## EXERCISE
Going down the listing below, print exactly each line from the one with "You are a GUI" up to and including the one with "868x350 pixels.", and skip the rest.

## RECORDS

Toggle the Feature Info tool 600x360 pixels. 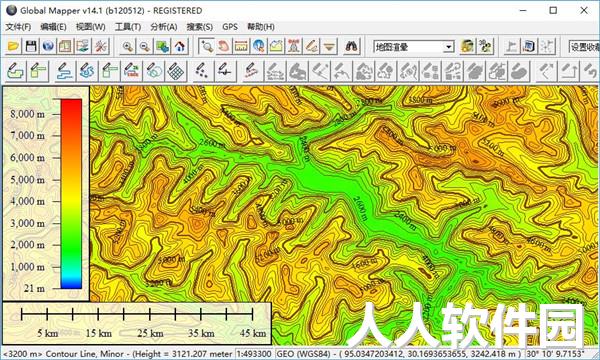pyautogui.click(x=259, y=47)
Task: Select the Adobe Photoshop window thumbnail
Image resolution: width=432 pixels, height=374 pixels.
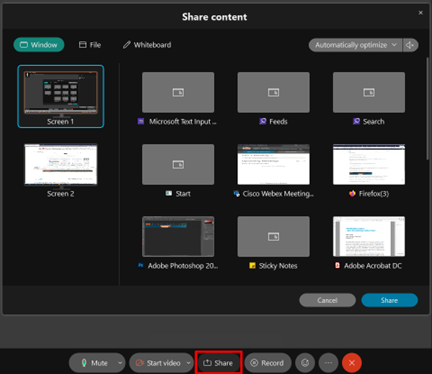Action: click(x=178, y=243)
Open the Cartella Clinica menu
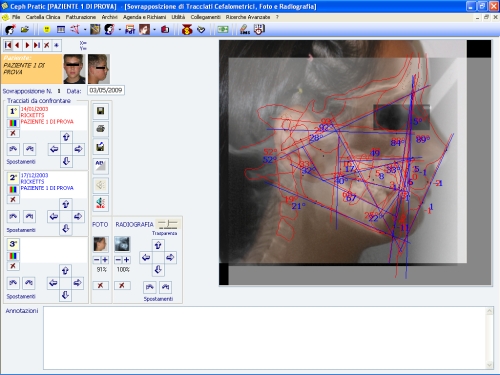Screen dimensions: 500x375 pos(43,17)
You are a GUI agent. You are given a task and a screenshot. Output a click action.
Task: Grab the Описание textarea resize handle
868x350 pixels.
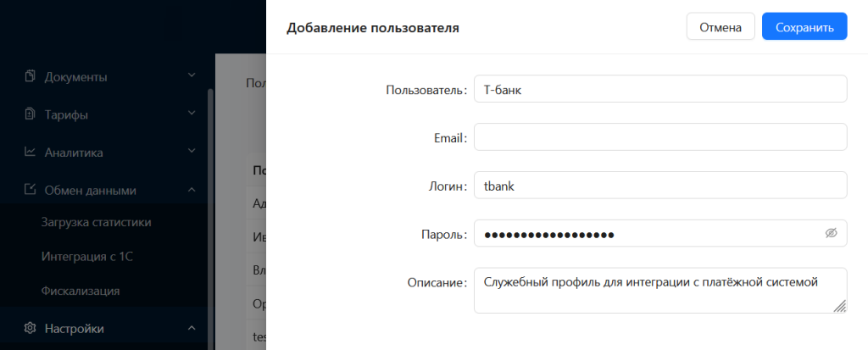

---

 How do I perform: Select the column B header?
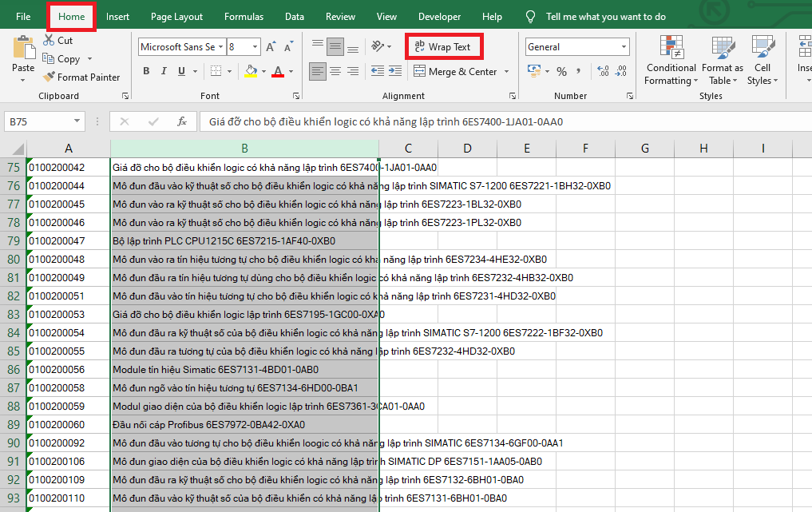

## ANSWER FOR THIS EXERCISE
You are a GUI agent. You are given a task and a screenshot. Output a click action.
Task: Grab the Описание textarea resize handle
868x350 pixels.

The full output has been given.